==== Given text ====

Smoking: the potential risks for people with cystic fibrosis
by Olga G.
Patient testimonials represent individual experiences and opinions of the individual patient. Experiences may vary.
When I found out that I was expecting my first baby, I took great care to follow the doctor’s advice and recommendations by taking vitamins to strengthen the baby’s development, eating a balanced diet, avoiding junk food, and much to my dismay, refrain from drinking coffee in the mornings.
During my pregnancy, I remember making plans to meet up with a friend and catch up. At one point in the conversation, she, who is a smoker, pulled out a box of cigarettes and a lighter from her purse. I quickly reacted and asked her to please not smoke around me, to which she only replied, “It’s okay… I’m going to look away from you when I exhale the smoke.” Then she lit the cigarette and smoked…
Surprised, and honestly upset at her response, I still regret not having insisted that she didn’t smoke around me or even better, getting up and leaving. It’s very important to put yourself in the “shoes” of others and not to ignore the harmfulness of smoking, harming yourself and incidentally others with second-hand smoke.
Otherwise, any future mother’s efforts in her pregnancy health could go to waste. Fortunately, all went well, and I gave birth to a healthy baby boy.
An unexpected diagnosis
In my second happy pregnancy, I gave birth to a beautiful baby girl. We named her Olga María. At only three months of age, we received life-changing news, she was diagnosed with cystic fibrosis (CF) through the Neonatal Screening test. It was heartbreaking and confusing to face the diagnosis. I went through all the stages of grief: denial, anger, bargaining, depression, and acceptance.

==== Supplied material ====

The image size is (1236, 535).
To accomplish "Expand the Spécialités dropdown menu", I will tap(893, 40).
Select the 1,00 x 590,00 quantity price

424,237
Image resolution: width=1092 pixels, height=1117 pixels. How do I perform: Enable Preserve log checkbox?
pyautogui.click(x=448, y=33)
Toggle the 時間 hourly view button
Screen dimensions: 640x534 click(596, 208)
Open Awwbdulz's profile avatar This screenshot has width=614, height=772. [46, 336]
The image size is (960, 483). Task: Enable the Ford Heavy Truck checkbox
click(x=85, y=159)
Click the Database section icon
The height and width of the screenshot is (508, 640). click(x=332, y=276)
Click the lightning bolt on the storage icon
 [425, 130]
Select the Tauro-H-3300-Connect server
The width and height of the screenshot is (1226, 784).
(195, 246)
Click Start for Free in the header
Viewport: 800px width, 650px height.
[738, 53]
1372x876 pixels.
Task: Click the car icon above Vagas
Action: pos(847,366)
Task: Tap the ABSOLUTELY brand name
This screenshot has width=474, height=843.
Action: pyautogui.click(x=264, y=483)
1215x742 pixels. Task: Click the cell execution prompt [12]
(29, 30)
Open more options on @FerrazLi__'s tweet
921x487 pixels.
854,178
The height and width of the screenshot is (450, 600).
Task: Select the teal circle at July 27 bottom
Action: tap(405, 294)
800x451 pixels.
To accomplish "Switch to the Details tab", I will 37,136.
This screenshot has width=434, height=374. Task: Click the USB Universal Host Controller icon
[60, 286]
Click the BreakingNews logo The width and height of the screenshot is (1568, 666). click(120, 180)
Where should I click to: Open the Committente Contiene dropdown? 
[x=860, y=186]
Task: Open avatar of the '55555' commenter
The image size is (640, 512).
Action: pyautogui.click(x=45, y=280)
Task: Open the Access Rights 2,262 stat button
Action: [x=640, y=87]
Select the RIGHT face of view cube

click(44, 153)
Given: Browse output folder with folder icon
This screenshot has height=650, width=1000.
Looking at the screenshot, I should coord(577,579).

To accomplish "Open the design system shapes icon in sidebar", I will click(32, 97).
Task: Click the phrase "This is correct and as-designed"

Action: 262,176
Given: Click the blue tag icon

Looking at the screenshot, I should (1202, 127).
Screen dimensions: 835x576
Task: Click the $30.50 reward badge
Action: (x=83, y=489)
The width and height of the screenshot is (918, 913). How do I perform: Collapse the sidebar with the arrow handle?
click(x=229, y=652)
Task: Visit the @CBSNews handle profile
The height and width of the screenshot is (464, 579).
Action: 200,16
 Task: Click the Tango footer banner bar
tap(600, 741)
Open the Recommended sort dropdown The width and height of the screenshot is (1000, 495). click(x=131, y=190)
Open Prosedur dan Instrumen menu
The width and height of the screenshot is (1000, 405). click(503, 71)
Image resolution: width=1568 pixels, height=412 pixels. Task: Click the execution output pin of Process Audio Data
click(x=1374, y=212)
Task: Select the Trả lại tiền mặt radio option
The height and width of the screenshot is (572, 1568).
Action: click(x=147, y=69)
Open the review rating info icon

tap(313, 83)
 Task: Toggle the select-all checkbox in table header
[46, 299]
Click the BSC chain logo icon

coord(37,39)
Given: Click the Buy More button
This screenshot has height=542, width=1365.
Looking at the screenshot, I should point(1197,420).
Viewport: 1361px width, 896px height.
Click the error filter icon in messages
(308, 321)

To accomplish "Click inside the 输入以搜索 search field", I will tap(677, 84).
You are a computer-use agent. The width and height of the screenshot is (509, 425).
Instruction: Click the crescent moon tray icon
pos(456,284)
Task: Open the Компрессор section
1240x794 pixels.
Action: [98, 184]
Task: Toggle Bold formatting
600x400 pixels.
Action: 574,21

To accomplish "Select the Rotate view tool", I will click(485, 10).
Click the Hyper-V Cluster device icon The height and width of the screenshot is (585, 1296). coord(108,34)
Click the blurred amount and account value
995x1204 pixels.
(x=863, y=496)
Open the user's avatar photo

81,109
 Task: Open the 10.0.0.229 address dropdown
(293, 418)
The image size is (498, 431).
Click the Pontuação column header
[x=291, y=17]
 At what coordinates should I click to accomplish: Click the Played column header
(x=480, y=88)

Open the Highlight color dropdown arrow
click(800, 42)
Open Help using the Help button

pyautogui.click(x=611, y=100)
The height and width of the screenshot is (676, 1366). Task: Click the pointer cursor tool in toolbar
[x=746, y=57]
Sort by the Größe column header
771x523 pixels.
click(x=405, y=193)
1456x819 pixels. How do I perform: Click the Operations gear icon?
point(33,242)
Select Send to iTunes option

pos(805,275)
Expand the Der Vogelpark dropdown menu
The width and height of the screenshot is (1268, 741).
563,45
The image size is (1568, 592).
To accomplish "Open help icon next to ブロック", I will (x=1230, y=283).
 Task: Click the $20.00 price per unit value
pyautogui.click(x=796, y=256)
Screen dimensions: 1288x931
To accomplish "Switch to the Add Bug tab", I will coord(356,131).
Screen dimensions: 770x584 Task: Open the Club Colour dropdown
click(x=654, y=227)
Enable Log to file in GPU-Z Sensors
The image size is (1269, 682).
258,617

====

■ **Exercise instructions**
Write what comes next in the testimonial about smoking and cystic fibrosis, starting after its final sentence. The records have nothing to do with what is asked here.

■ **Exercise output**
It was a difficult process; however, I was determined that through strength and resilience I would face the circumstances and give Olga Maria the care and upbringing that she deserves.
Cystic Fibrosis and Pulmonary Function
At each check-up visit for Olga María, we are asked if anyone in the house smokes. Repeatedly, we get asked the same question. The reason? Doctors told us that smoke is extremely harmful to people living with cystic fibrosis (CF). They say it compromises the pulmonary system and in extreme situations, lung transplants are required to survive.
The commitment to promoting awareness of the disastrous effects of smoking belongs to everyone. Promoting education on this topic should be a non-stop task, especially for those of us who have relatives or friends whose health depends on avoiding exposure to harmful second-hand smoke.
It is surprising that even with such extensive information and warnings available to everyone, on many communication platforms, even directly and graphically on cigarette packs, people continue to risk their health and the health of others.
We all want a long and healthy life for ourselves and for our loved ones; let’s make it happen by adopting healthy habits.